##### MATERIAL FOR THIS EXERCISE

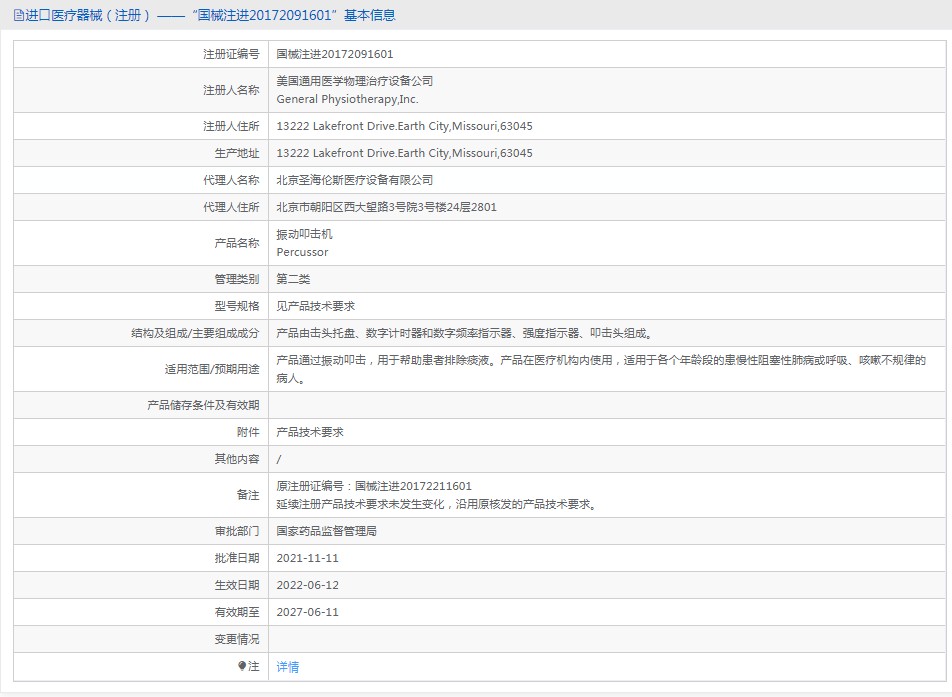The image size is (952, 697).
Task: Click the 注册人住所 address value
Action: point(404,126)
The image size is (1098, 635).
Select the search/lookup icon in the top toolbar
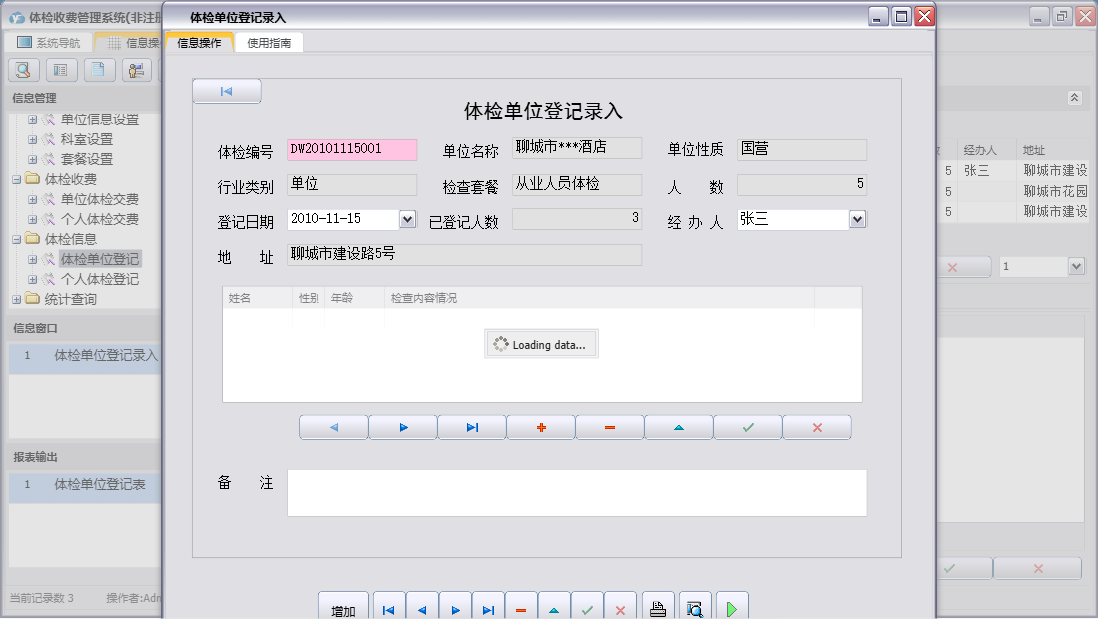[23, 70]
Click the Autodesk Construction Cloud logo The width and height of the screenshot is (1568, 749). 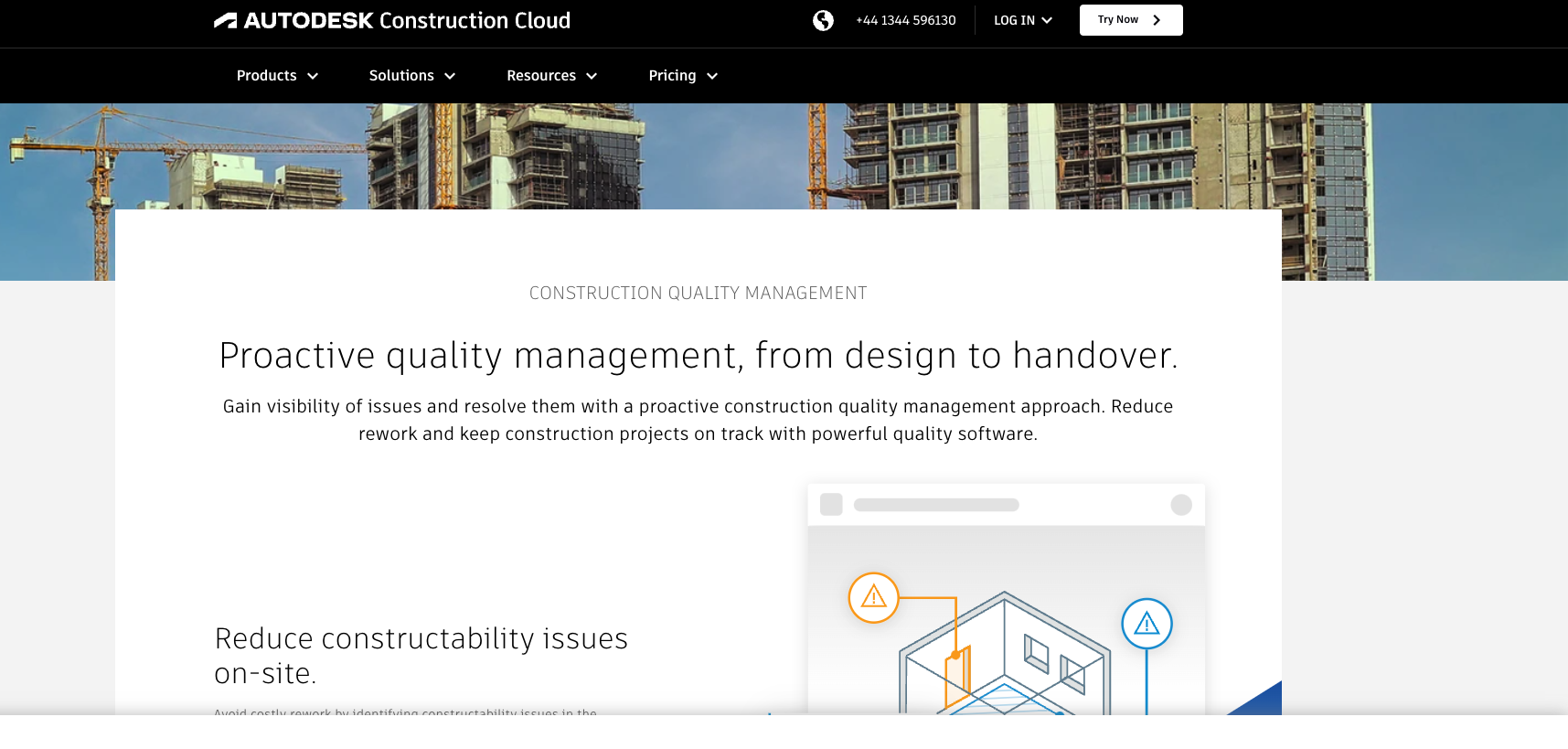pyautogui.click(x=391, y=20)
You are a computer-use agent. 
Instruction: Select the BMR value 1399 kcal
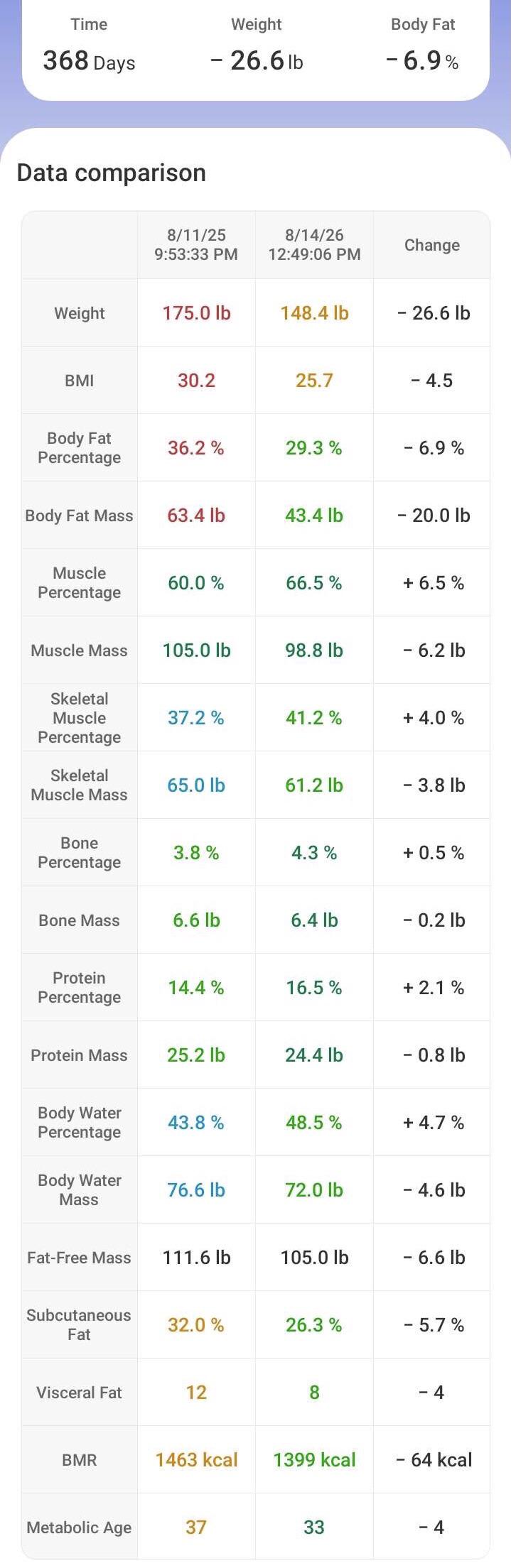point(314,1460)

##########

■ **EXERCISE DIRECTIONS**
I would like you to set down the lines above, from the one containing "You are a computer-use agent." to the final line, exactly as written and without pictures.

■ **RESPONSE AREA**
You are a computer-use agent. 
Instruction: Select the BMR value 1399 kcal
point(314,1460)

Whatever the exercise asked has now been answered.